Il y a « moins de cinq » personnes concernées, a-t-elle précisé ensuite, et le laps de temps entre la sortie d’hôpital et la réadmission variait, de cinq à 55 jours.

Les causes de ces nouvelles hospitalisations restaient, à ce stade, encore floues même si les enquêteurs penchaient pour plusieurs hypothèses comme par exemple la reprise de la cigarette électronique ou la sensibilité accrue des patients aux infections après avoir contracté une maladie pulmonaire.

Les autorités ont recommandé à tous les patients de faire une visite de routine, sous sept jours.

Selon Mme Schuchat, les recherches menées au niveau national suggèrent que les produits contenant du THC, l’agent psychoactif du cannabis, surtout ceux obtenus dans la rue ou de sources inconnues, jouent un rôle majeur dans l’épidémie.

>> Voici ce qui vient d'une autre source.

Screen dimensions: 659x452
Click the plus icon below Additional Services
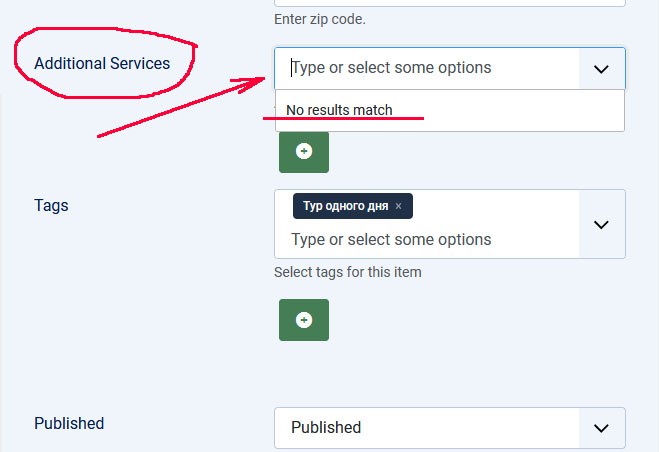[x=304, y=151]
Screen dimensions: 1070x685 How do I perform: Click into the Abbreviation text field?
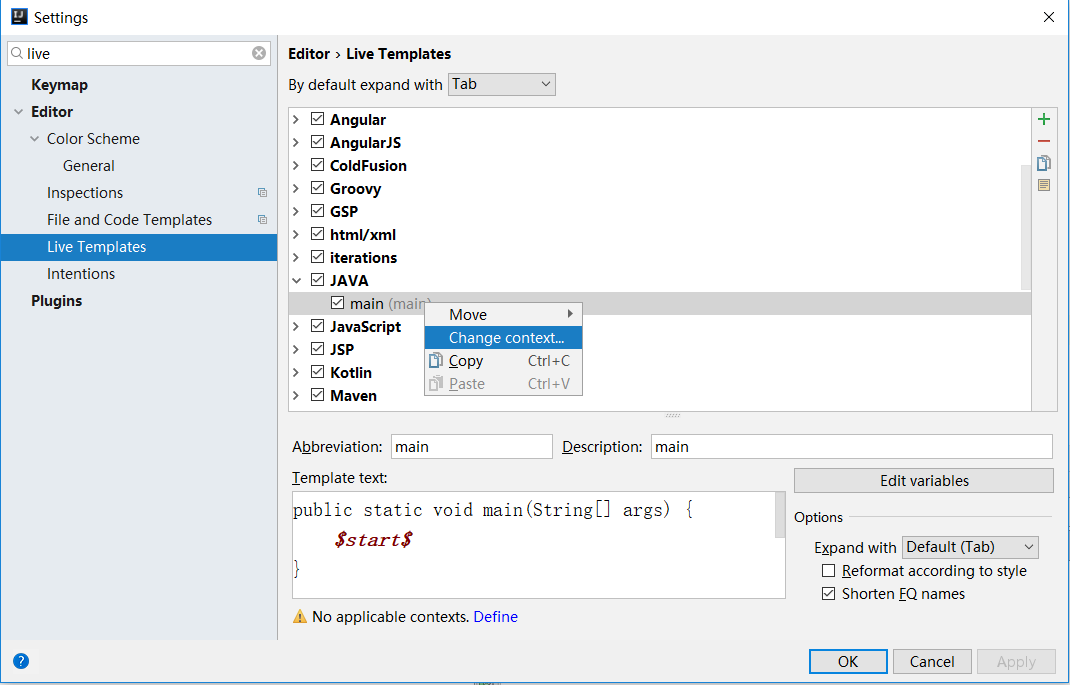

Parmi les échantillons de produits contenant du THC testés jusqu’ici, 47 % comportaient de l’acétate de vitamine E, selon Ned Sharpless, le directeur par intérim de l’agence américaine du médicament (FDA).  

La vitamine E est un supplément normalement inoffensif qui s’achète sous forme de gélule à avaler, ou d’huile à appliquer sur la peau mais qui est nocif une fois inhalé ou chauffé.  

Pour l’instant, les enquêteurs pensent que certains cas sont dus aux pratiques à risque liées à la préparation du THC. Il se pourrait cependant que, dans quelques autres cas, il y ait d’autres causes à ces maladies.